[FFmpeg-devel] [PATCH] x86: hevc: adding transform_add
James Almer
jamrial at gmail.com
Thu Jul 31 22:42:29 CEST 2014
On 31/07/14 11:58 AM, Pierre Edouard Lepere wrote:
> Hi,
> Here's a new version of the patch with the feedback provided.
>
> Best Regards,
>
> Pierre-Edouard Lepere
> diff --git a/libavcodec/x86/Makefile b/libavcodec/x86/Makefile
> index 7469293..658ad5e 100644
> --- a/libavcodec/x86/Makefile
> +++ b/libavcodec/x86/Makefile
> @@ -117,7 +117,8 @@ YASM-OBJS-$(CONFIG_AAC_DECODER) += x86/sbrdsp.o
> YASM-OBJS-$(CONFIG_DCA_DECODER) += x86/dcadsp.o
> YASM-OBJS-$(CONFIG_HEVC_DECODER) += x86/hevc_mc.o \
> x86/hevc_deblock.o \
> - x86/hevc_idct.o
> + x86/hevc_idct.o \
> + x86/hevc_res_add.o
> YASM-OBJS-$(CONFIG_PNG_DECODER) += x86/pngdsp.o
> YASM-OBJS-$(CONFIG_PRORES_DECODER) += x86/proresdsp.o
> YASM-OBJS-$(CONFIG_PRORES_LGPL_DECODER) += x86/proresdsp.o
> diff --git a/libavcodec/x86/hevc_res_add.asm b/libavcodec/x86/hevc_res_add.asm
> new file mode 100644
> index 0000000..2bfd35d
> --- /dev/null
> +++ b/libavcodec/x86/hevc_res_add.asm
> @@ -0,0 +1,396 @@
> +; /*
> +; * Provide SSE optimizations for transform_add functions for HEVC decoding
nit: SIMD instead of SSE.
> +; * Copyright (c) 2014 Pierre-Edouard LEPERE
> +; *
> +; * This file is part of FFmpeg.
> +; *
> +; * FFmpeg is free software; you can redistribute it and/or
> +; * modify it under the terms of the GNU Lesser General Public
> +; * License as published by the Free Software Foundation; either
> +; * version 2.1 of the License, or (at your option) any later version.
> +; *
> +; * FFmpeg is distributed in the hope that it will be useful,
> +; * but WITHOUT ANY WARRANTY; without even the implied warranty of
> +; * MERCHANTABILITY or FITNESS FOR A PARTICULAR PURPOSE. See the GNU
> +; * Lesser General Public License for more details.
> +; *
> +; * You should have received a copy of the GNU Lesser General Public
> +; * License along with FFmpeg; if not, write to the Free Software
> +; * Foundation, Inc., 51 Franklin Street, Fifth Floor, Boston, MA 02110-1301 USA
> +; */
> +%include "libavutil/x86/x86util.asm"
> +
> +SECTION_RODATA 32
> +max_pixels_10: times 16 dw ((1 << 10)-1)
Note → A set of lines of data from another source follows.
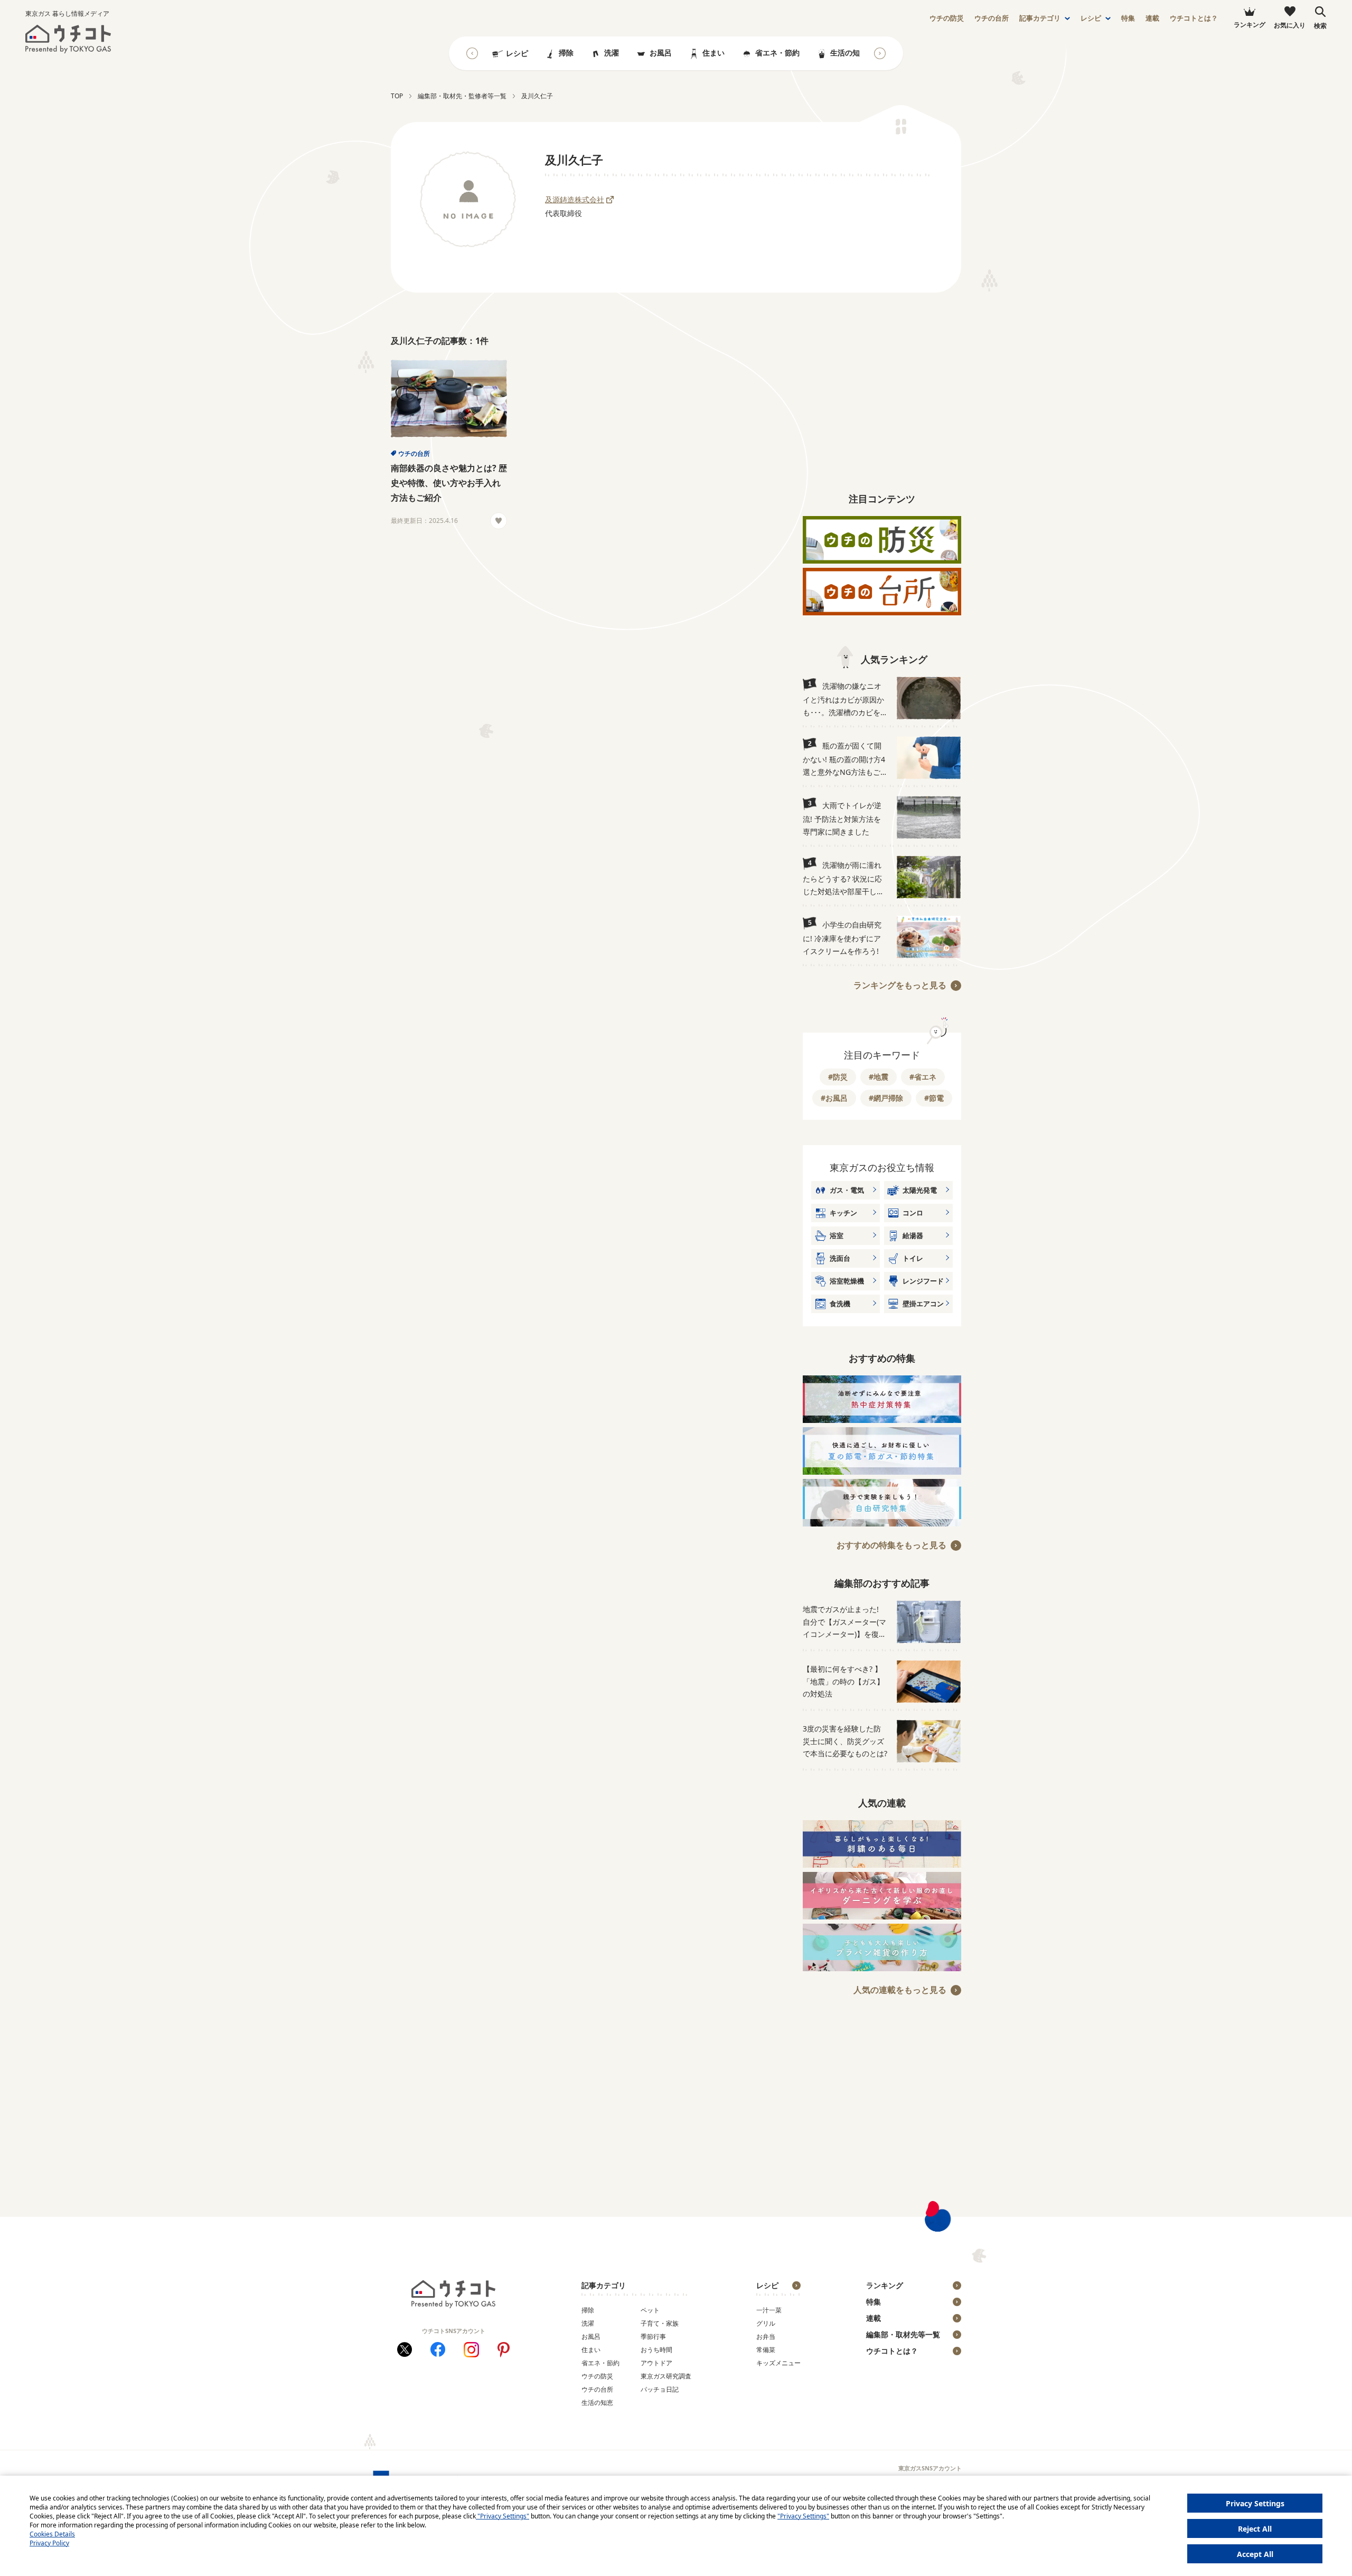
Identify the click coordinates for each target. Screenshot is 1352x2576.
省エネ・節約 (777, 53)
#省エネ (922, 1077)
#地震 (878, 1077)
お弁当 (765, 2336)
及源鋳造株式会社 (574, 199)
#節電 (934, 1098)
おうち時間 (656, 2349)
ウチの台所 (414, 453)
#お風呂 (834, 1098)
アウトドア (656, 2362)
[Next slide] (879, 53)
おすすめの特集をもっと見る (891, 1545)
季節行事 (653, 2336)
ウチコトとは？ (1194, 18)
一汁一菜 (769, 2310)
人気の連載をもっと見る (899, 1990)
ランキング (884, 2285)
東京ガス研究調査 (666, 2376)
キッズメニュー (778, 2362)
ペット (650, 2310)
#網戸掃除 (886, 1098)
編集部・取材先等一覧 (903, 2334)
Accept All (1255, 2554)
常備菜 (765, 2349)
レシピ (1091, 18)
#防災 (838, 1077)
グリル (765, 2323)
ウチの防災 (597, 2376)
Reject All (1255, 2529)
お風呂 (661, 53)
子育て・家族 (660, 2323)
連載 (1152, 18)
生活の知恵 (848, 53)
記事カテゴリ (1039, 18)
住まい (713, 53)
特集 (1128, 18)
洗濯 (611, 53)
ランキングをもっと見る (899, 985)
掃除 (566, 53)
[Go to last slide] (472, 53)
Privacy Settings (1255, 2503)
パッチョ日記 (660, 2389)
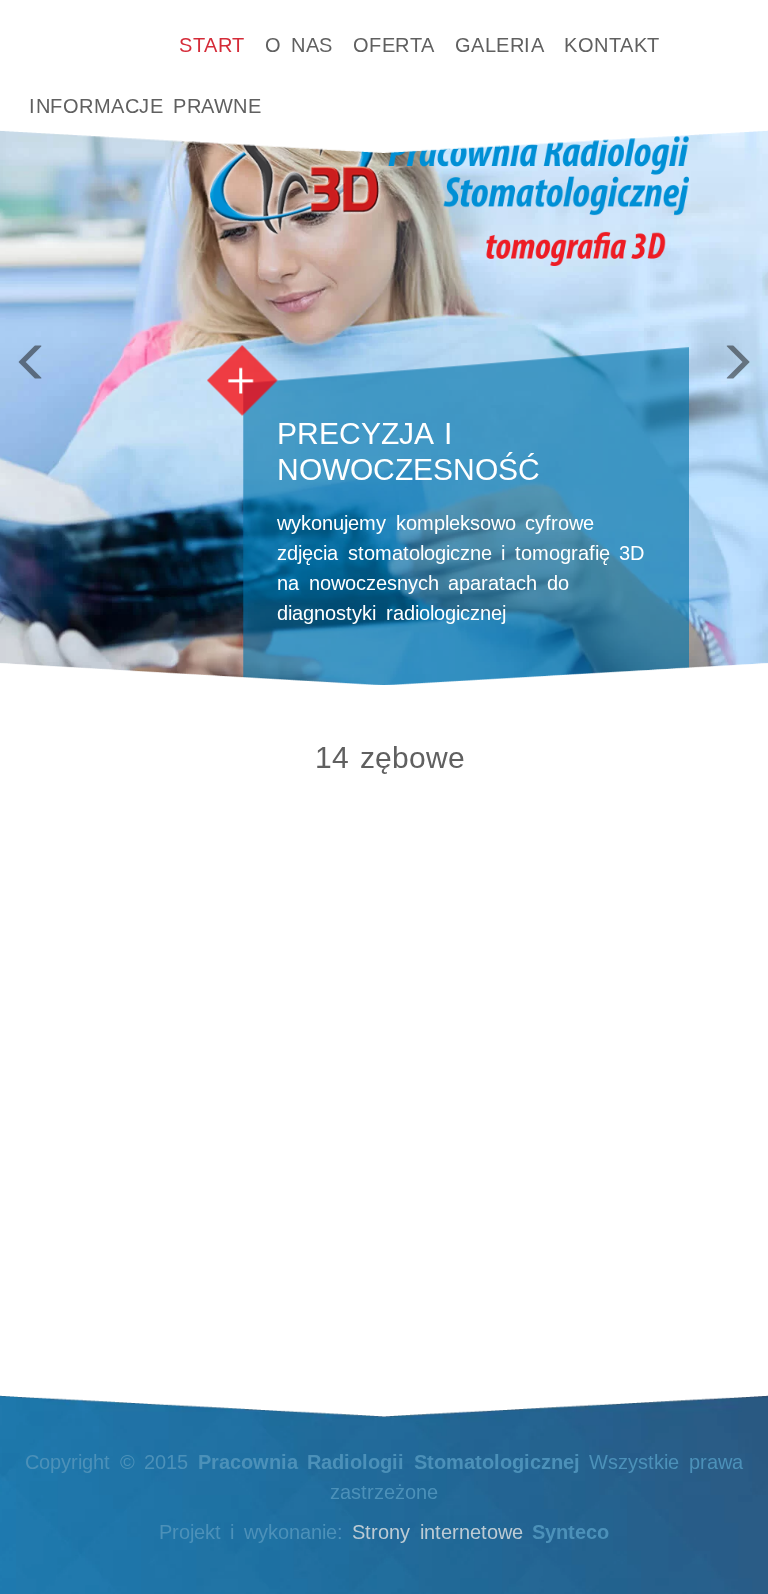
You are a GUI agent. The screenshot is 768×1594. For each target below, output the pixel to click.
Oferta (394, 45)
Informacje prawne (145, 106)
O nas (299, 45)
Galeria (500, 45)
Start (212, 45)
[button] (57, 342)
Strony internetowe (437, 1532)
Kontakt (612, 45)
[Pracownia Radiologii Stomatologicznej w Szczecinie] (84, 33)
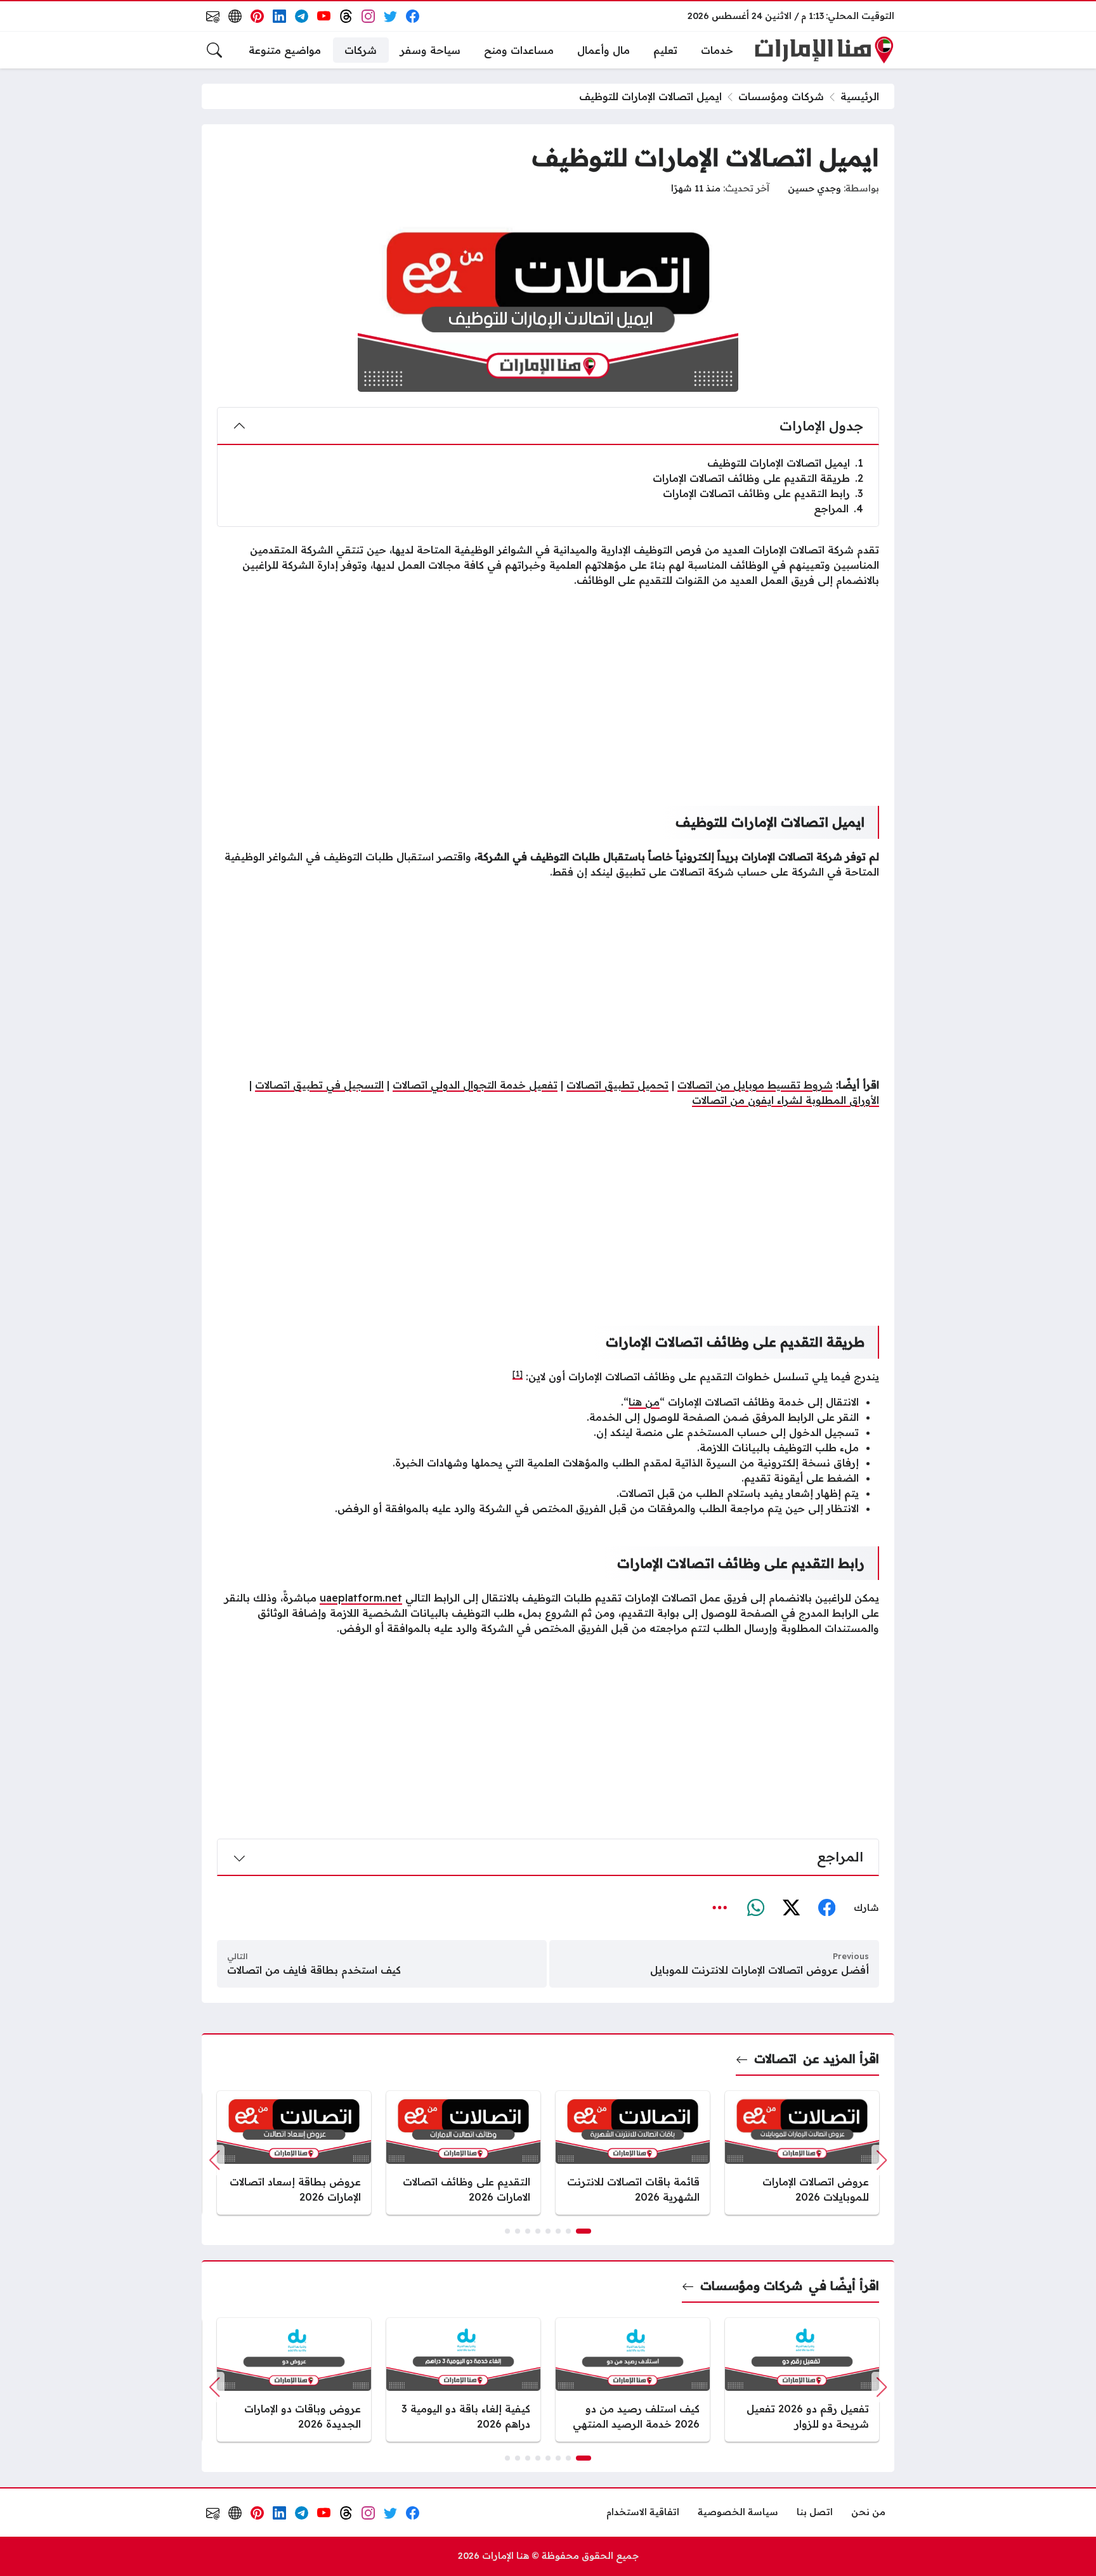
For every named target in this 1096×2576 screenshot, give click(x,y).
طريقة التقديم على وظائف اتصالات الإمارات (758, 478)
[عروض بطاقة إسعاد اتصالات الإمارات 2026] (294, 2153)
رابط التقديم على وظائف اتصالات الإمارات (763, 493)
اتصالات (775, 2058)
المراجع (838, 508)
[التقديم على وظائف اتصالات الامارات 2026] (463, 2153)
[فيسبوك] (826, 1907)
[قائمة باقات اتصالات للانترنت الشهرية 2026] (633, 2153)
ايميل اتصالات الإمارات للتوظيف (785, 462)
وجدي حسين (814, 188)
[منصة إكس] (791, 1907)
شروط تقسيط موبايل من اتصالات (755, 1084)
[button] (583, 2231)
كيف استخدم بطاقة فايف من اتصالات (314, 1970)
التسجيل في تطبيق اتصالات (319, 1084)
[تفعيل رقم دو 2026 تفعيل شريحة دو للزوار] (802, 2380)
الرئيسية (859, 96)
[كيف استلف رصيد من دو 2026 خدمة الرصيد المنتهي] (633, 2380)
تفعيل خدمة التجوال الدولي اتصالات (475, 1084)
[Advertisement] (548, 686)
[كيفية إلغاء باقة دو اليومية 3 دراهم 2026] (463, 2380)
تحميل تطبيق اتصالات (617, 1084)
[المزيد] (720, 1907)
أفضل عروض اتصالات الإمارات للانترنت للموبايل (759, 1970)
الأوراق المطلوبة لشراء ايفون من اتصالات (785, 1100)
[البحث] (214, 50)
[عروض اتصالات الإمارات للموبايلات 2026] (802, 2153)
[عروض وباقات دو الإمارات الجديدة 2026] (294, 2380)
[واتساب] (755, 1907)
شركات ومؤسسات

> +tr_add_10: times 4 dd ((1 << 14-10) + 1)
This constant seems unused.
> +
> +
> +SECTION .text
> +
> +;the tr_add macros and functions were largely inspired by x264 project's code in the h264_idct.asm file
> +%macro TR_ADD_MMX_4_8 0
> + mova m2, [r1]
> + mova m4, [r1+8]
> + pxor m3, m3
> + psubw m3, m2
> + packuswb m2, m2
> + packuswb m3, m3
> + pxor m5, m5
> + psubw m5, m4
> + packuswb m4, m4
> + packuswb m5, m5
> +
> + movh m0, [r0 ]
> + movh m1, [r0+r2 ]
> + paddusb m0, m2
> + paddusb m1, m4
> + psubusb m0, m3
> + psubusb m1, m5
> + movh [r0 ], m0
> + movh [r0+r2 ], m1
> +%endmacro
> +
> +
> +INIT_MMX mmxext
> +; void ff_hevc_tranform_add_8_mmxext(uint8_t *dst, int16_t *coeffs, ptrdiff_t stride)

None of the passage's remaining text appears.